[AIM OF THE TASK]:
A word-for-word copy of the entries is the goal; leave out the pictures.

[SUPPLIED DATA]:
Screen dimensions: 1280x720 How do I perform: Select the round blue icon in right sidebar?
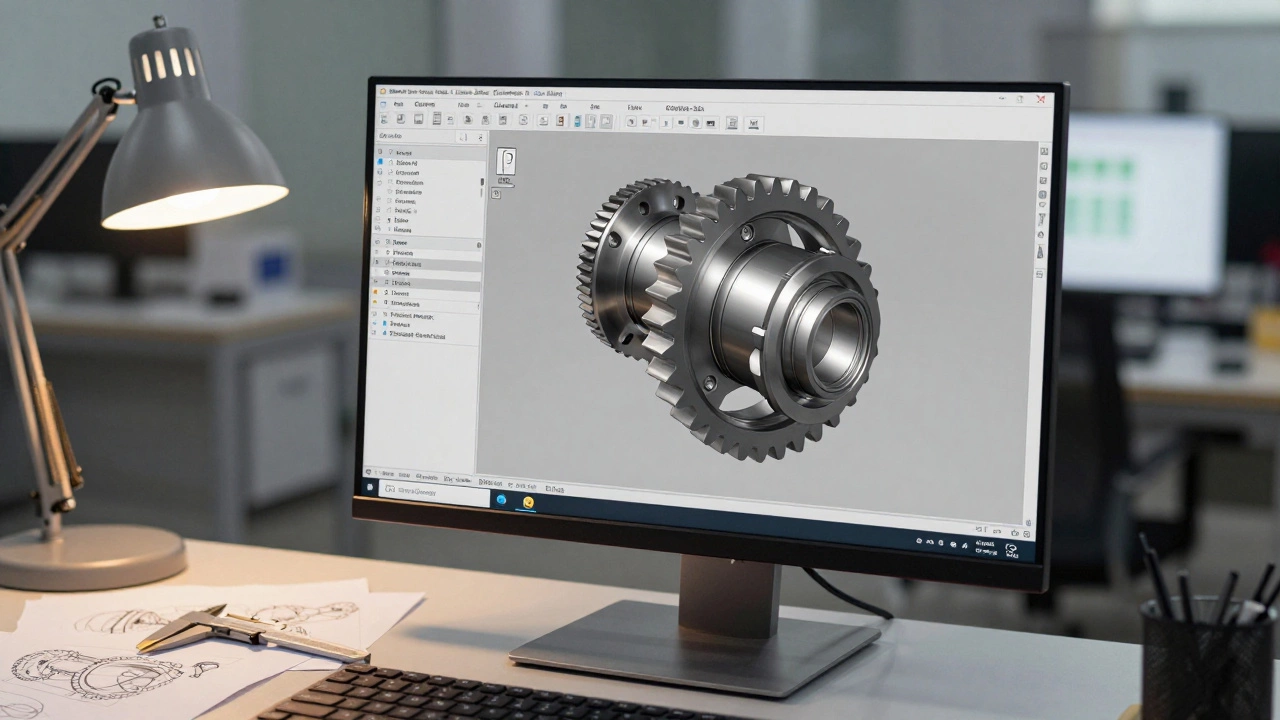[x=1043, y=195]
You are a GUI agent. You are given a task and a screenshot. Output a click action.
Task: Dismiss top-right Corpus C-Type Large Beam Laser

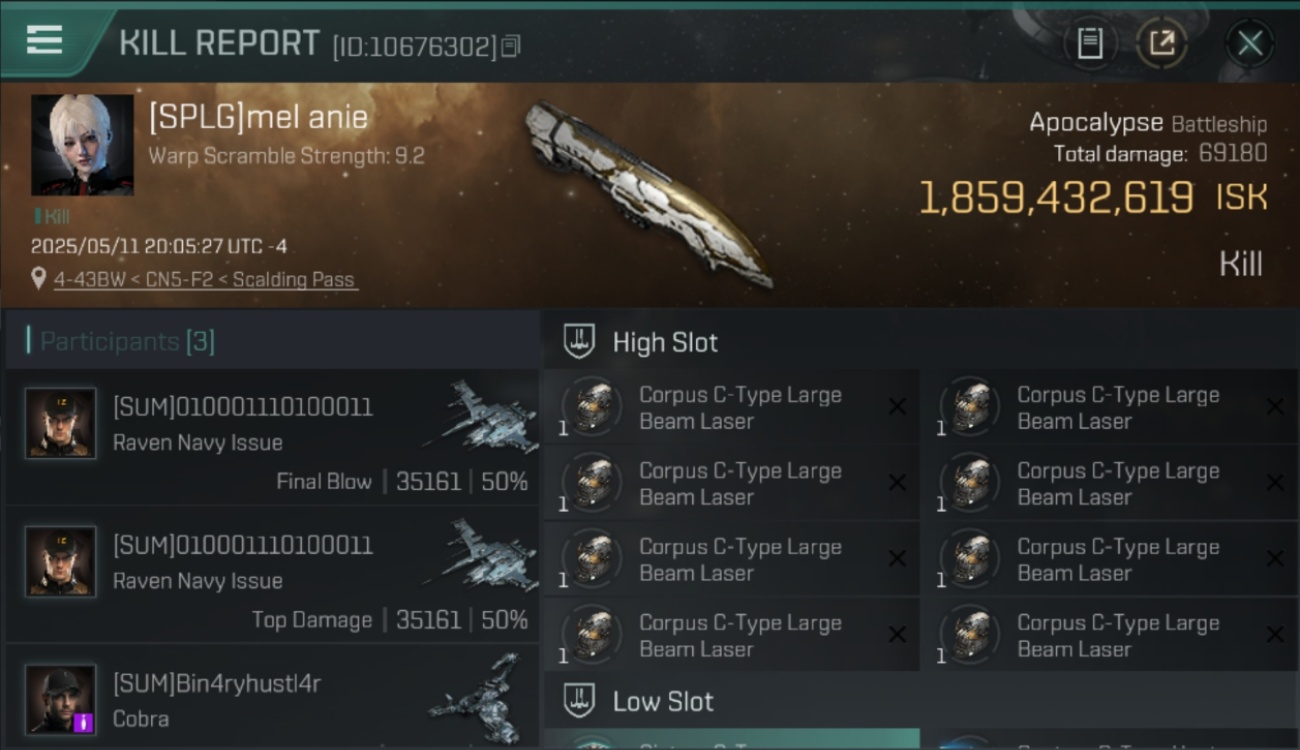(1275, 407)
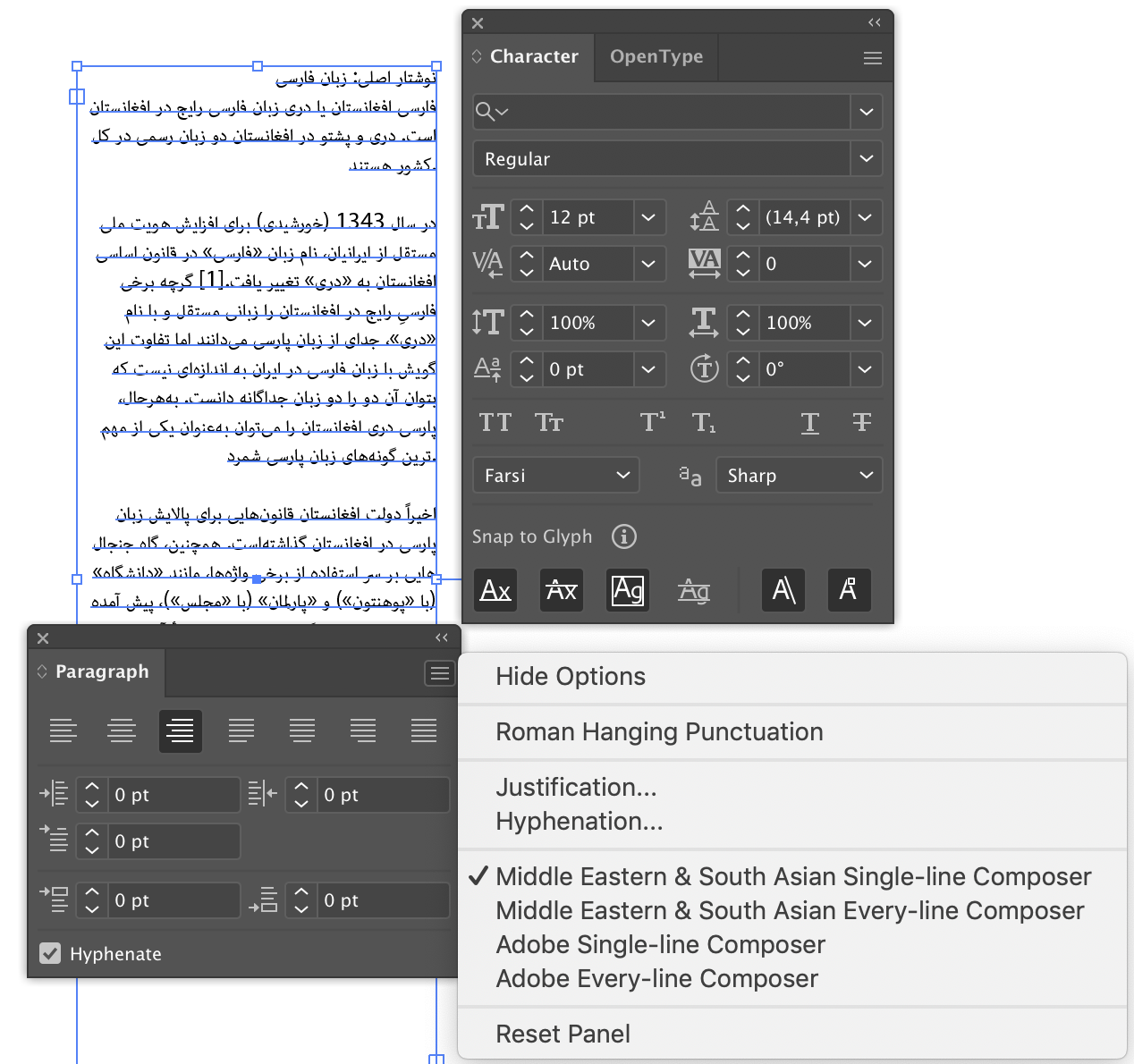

[TASK RESULT]:
Screen dimensions: 1280x720 How do I perform: Select the round blue icon in right sidebar?
[x=1043, y=195]
You are a GUI agent. You are given a task and a screenshot. Output a click action.
Task: Dismiss top-right Corpus C-Type Large Beam Laser

(1275, 407)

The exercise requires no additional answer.